* _Work request_: Give back exactly the lines spanning from the one containing "Task: Click the AWS orange cube toolbar icon" to the final line of the records below, and no others.

Saved entries
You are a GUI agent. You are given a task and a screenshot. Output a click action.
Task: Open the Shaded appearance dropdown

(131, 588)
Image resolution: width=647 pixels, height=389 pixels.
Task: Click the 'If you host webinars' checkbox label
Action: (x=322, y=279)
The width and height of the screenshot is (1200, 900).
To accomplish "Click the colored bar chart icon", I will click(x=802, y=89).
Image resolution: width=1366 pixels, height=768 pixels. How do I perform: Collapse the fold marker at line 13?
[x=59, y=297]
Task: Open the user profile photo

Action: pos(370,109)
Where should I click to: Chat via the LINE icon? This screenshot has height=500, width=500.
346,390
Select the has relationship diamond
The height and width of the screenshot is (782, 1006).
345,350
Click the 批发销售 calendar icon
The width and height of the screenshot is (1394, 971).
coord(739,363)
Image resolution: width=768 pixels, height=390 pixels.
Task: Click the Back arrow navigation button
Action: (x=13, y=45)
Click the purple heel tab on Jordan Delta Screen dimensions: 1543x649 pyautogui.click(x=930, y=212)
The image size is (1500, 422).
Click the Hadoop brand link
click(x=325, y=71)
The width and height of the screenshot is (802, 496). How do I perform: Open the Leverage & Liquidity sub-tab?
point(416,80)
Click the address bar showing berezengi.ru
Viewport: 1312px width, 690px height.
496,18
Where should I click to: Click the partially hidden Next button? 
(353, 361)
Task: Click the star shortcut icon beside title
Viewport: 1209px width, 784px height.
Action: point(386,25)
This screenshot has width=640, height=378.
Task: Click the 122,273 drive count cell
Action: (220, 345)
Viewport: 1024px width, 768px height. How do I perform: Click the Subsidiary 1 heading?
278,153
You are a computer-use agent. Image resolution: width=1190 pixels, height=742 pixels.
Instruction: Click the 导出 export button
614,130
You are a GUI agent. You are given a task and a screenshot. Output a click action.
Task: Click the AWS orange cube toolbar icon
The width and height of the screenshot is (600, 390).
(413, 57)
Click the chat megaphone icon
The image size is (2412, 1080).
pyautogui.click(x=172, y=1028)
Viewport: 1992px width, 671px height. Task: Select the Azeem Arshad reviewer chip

* _Response area_:
Task: Click the AWS orange cube toolbar icon
The width and height of the screenshot is (600, 390).
(413, 57)
Click the chat megaphone icon
The image size is (2412, 1080).
pyautogui.click(x=172, y=1028)
Viewport: 1992px width, 671px height. Task: Select the Azeem Arshad reviewer chip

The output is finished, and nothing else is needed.